DNA was extracted from wasp legs using the NucleoSpin Tissue Kit (Macherey–Nagel, Düren, Germany). The entire mitogenome of newly caught specimens of D. tejensis sp. nov. was amplified in two overlapping fragments as described in Ref.8, using two primer pairs: mHCO2198/HPK16bb and ouCO2198/ou16S. Long-range PCRs were performed using LA Taq DNA polymerase (Takara, Ōtsu, Japan) and applying 30 cycles of incubation at 94 °C for 30 s and at 62 °C for 9 min. The two PCR-amplified fragments of the mitogenome were directly Sanger sequenced by applying a primer walking strategy. Mitogenomes were assembled using Sequencher (Gene Codes, Ann Arbor, Michigan). In addition, the intergenic region nad2-trnW and a fragment of cox1 were amplified by regular 3-step PCR from 10- to 60-year-old pinned Scoliidae specimens using the primer pairs nd2sp/trnWsp and co1F1/co1R2, respectively (sequences of PCR primers are shown in Supplementary Data S2).

Sequence analyses

tRNA-coding genes were found using tRNAscan-SE (https://www.trna.ucsc.edu/tRNAscan-SE), ARWEN (https://mbio-serv2.mbioekol.lu.se/ARWEN/index.htlm) and MITOS (https://mitos.bioinf.uni-leipzig.de/index.py). rRNA-coding genes and PCGs were identified by searching for BLAST similarities to reference genes (https://www.blast.ncbi.nlm.nih.gov/Blast.cgi).
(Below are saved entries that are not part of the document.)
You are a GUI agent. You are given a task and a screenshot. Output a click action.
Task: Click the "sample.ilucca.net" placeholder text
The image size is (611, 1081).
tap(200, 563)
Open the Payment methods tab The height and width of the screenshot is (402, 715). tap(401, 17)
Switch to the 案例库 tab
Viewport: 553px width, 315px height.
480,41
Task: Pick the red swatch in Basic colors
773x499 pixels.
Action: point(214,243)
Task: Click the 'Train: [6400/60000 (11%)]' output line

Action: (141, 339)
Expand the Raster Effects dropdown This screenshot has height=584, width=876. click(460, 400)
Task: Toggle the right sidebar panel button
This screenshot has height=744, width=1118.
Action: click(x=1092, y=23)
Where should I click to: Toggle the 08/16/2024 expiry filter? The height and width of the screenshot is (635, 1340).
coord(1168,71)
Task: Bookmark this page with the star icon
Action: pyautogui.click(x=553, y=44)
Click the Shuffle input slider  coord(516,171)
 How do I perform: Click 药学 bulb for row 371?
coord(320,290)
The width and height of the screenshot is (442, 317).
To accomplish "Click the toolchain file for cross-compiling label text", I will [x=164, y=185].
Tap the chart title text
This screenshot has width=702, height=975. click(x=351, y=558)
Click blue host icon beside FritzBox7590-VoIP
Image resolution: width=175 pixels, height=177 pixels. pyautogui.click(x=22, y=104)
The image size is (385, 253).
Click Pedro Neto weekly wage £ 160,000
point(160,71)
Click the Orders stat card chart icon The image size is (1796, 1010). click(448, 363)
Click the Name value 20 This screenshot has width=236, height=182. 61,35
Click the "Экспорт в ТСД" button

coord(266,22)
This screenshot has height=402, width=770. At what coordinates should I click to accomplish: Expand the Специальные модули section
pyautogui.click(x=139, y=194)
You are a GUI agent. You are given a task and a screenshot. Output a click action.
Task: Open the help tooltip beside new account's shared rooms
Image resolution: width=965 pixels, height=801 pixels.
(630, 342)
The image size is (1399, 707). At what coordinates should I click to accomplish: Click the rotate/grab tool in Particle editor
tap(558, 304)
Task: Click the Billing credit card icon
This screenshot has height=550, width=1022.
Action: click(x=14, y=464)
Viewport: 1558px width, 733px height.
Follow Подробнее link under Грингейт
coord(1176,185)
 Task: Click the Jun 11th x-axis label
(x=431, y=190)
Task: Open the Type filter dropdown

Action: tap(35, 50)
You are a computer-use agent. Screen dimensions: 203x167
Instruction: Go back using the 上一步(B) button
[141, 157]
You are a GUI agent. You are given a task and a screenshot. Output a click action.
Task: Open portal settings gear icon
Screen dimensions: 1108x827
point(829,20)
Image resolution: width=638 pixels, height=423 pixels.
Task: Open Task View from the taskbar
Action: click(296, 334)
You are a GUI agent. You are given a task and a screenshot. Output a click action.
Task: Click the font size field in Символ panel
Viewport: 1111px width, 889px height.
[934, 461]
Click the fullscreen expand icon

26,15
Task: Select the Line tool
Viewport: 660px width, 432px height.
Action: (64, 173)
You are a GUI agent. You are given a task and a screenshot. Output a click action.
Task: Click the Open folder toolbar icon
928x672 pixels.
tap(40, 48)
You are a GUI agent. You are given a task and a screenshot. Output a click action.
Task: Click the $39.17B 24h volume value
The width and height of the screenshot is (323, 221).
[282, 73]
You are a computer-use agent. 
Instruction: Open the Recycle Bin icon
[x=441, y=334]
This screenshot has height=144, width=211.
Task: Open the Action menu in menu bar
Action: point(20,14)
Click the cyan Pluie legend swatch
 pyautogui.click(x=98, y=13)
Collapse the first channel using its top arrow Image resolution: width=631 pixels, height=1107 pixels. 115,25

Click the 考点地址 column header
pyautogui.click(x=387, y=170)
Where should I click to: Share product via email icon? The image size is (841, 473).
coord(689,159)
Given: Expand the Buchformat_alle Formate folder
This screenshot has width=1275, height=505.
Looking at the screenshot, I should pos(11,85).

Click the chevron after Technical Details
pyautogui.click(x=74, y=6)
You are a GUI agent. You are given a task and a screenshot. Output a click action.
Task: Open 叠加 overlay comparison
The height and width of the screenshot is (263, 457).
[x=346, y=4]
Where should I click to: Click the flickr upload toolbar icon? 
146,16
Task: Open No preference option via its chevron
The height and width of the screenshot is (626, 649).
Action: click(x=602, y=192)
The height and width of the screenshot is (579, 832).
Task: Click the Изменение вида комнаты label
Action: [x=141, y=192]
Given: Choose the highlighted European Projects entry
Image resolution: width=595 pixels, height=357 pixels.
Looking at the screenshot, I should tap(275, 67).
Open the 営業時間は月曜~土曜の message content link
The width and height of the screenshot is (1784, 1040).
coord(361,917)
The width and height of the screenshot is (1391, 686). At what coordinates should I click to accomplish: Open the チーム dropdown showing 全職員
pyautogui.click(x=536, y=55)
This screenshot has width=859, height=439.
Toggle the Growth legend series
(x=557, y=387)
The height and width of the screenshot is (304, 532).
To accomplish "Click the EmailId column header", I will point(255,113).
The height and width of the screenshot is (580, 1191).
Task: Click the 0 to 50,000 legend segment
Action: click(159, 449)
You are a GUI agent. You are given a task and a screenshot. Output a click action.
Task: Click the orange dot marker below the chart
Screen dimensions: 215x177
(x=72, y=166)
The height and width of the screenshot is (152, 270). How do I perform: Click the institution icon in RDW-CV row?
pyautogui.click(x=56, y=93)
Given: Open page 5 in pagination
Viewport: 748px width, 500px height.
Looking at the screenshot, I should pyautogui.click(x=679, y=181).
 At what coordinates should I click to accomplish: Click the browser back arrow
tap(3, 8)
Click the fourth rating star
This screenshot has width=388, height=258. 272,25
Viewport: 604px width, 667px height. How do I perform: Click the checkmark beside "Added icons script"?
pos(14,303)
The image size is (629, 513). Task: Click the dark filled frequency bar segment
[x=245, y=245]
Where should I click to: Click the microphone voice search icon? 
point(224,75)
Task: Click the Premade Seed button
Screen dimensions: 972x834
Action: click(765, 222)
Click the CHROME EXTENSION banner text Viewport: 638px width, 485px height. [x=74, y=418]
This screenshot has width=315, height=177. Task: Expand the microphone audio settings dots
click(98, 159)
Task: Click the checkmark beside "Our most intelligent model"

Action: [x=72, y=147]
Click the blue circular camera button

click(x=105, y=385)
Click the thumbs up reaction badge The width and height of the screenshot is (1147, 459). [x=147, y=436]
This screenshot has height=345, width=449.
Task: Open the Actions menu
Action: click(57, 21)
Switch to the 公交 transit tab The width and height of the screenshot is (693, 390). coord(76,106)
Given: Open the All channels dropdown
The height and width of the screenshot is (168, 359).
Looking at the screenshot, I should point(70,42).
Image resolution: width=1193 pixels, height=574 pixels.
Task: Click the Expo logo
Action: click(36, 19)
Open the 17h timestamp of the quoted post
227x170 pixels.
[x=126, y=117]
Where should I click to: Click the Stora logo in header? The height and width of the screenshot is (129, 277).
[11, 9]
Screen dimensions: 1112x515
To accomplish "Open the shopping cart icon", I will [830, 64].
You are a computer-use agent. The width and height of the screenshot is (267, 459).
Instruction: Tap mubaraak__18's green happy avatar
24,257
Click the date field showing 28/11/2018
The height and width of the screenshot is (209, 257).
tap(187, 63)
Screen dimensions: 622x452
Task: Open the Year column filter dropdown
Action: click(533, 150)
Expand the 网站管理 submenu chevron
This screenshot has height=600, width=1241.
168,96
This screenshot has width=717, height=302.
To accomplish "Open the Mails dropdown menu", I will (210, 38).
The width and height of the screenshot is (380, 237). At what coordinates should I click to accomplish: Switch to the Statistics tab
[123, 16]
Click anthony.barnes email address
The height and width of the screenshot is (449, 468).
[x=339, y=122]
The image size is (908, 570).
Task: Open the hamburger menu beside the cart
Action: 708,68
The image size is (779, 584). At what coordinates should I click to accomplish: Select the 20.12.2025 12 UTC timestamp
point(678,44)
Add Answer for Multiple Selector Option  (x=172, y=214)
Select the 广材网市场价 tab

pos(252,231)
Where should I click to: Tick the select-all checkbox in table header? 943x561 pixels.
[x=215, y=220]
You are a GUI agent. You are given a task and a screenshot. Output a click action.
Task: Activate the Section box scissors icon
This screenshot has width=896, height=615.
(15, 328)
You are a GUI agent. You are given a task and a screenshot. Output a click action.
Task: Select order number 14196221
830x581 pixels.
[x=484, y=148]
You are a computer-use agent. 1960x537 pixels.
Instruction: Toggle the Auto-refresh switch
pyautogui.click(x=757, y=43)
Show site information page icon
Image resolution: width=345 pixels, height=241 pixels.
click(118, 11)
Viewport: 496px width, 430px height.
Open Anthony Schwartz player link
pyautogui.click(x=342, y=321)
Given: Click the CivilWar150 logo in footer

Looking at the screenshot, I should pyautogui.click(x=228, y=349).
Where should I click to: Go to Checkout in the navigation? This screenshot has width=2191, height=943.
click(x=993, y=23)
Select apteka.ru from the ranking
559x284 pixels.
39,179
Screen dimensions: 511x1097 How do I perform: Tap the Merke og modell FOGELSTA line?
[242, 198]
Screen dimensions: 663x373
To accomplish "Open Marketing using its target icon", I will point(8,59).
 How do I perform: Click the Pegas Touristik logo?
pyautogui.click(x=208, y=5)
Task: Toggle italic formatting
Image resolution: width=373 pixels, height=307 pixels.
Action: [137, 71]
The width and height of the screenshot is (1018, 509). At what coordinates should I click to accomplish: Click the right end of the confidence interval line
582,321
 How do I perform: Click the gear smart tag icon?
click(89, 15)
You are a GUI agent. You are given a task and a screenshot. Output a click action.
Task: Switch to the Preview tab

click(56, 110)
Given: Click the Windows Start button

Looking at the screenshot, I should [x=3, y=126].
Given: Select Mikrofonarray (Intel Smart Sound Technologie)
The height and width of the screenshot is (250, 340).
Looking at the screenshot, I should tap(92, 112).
An ATN codon nearest to the preceding gene was designated as the initiation codon. Predicted abbreviated termination codons were experimentally verified following the 3′ RACE protocol (Clontech, Mountain View, CA). To this end, RNA was isolated from the legs of D. tejensis sp. nov. using the miRNeasy Mini Kit (Qiagen, Frederick, MD) and, following conversion to cDNA, mRNA 3′-ends were PCR-amplified for Sanger sequencing using gene-specific and UPM primers. Pairwise comparisons were performed in BLAST and Lalign (https://www.ebi.ac.uk/Tools/psa/lalign). Transcriptional promoters were predicted based on their similarity to human mitochondrial promoters33,34 and by using the NNPP program (https://www.fruitfly.org/seq_tools/promoter.html). Tandem repeats were identified with the Tandem Repeat Finder web server (https://tandem.bu.edu/trf/trf.htlm). Stem-loop structures were predicted using the mfold server accessible through the UNAFold portal (https://www.unafold.org). The relative synonymous codon usage (RSCU) was determined using CAIcal (https://genomes.urv.es/CAIcal). The cox1-based genetic distance between D. tejensis sp. nov. and D. p. fossulana was estimated in PhyML under a generalized time-reversible (GTR) substitution model using NGPhylogeny (https://ngphylogeny.fr).

Protein three-dimensional structure prediction

COXII, COXIIA and COXIIB tertiary structures were modelled using the I-TASSER algorithm included in the NovaFold application run through Lasergene’s Protean 3D interface (DNAStar, Madison, WI). The alignment of protein tertiary structures was performed with Protean 3D. Protein docking interactions were explored utilizing the structure-based SwarmDock algorithm included in the NovaDock application run through Protean 3D.

Nomenclatural acts

The electronic version (PDF) of this article constitutes a published work as defined in the amendment to the International Commission on Zoological Nomenclature (ICZN). The new name introduced here is effectively published under that code from the online edition of this article alone. This published work and the nomenclatural act that it contains have been registered in ZooBank (https://zoobank.org), the online registration system for the ICZN. The Life Science Identifier (LSID) for this publication is urn:lsid:zoobank.org:pub:7B25D0DA-2F0C-42B3-90F7-E7B6366B75B8. The article has been archived and is available from digital repositories, including Nature Research and PubMed Central.